Bit misleading to mention the RBS outage expect possibly to highlight scale.
The outage would have happened regardless of the age or complexity of the code. It was an operational issue caused by poor lines of reporting and badly designed escalation proceedures in the outsourcing contract.
... and made people there speak English also. In turn it made for English-speaking countries easier to offshore software development to India today.
That's the real reason why English banks code is crappier than continental ones, where, for pure language reasons, offshoring to India or the like is less appealing.
There are good chances code has been developed locally, also software developers salaries may be lower in many European countries, making offshoring somewhat less advantageous.
There's probably a whole bunch of code in there that doesn't do anything, in the form of functions that are declared but never called. Especially if anyone wrote routines to deal with Imperial (240 pence) pounds -- which they might well have done, just in case someone was ever crazy enough to try to revert back from the decimal (100 pence) pound that was already well-established before computerisation.

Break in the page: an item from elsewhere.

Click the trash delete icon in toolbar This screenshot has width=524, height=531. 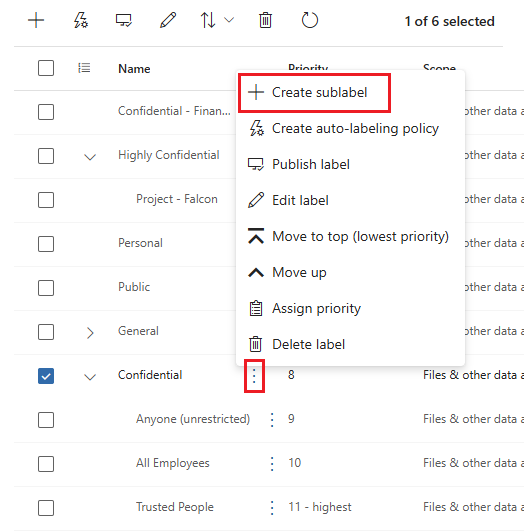point(265,20)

"Because of this problem, RBS executive management has acted quickly and efficiently to solve this problem by 1. Offshoring to cheap, inexperienced Indian IT operatives with a quality industry experience of less than 2 years 2. Cut back on all infrastructure spending and maintenance to bare minimum to re-invest in critical areas 3. Invested a whooping 50% of the money saved in point 2 in quality providers such as TCS and Gap Gemini so we can get the future delivered in the future where its needed. 4. Invested key priority areas such as restarting dividends, so share buy back programs can be re-started. 5. Paid extra money (including share options schemes, see point 4) to invest in the talent at the top (of our organisation)
to ensure it is retained"
DON'T WORRY CONSUMER, YOU MONEY IS SAFE WITH US.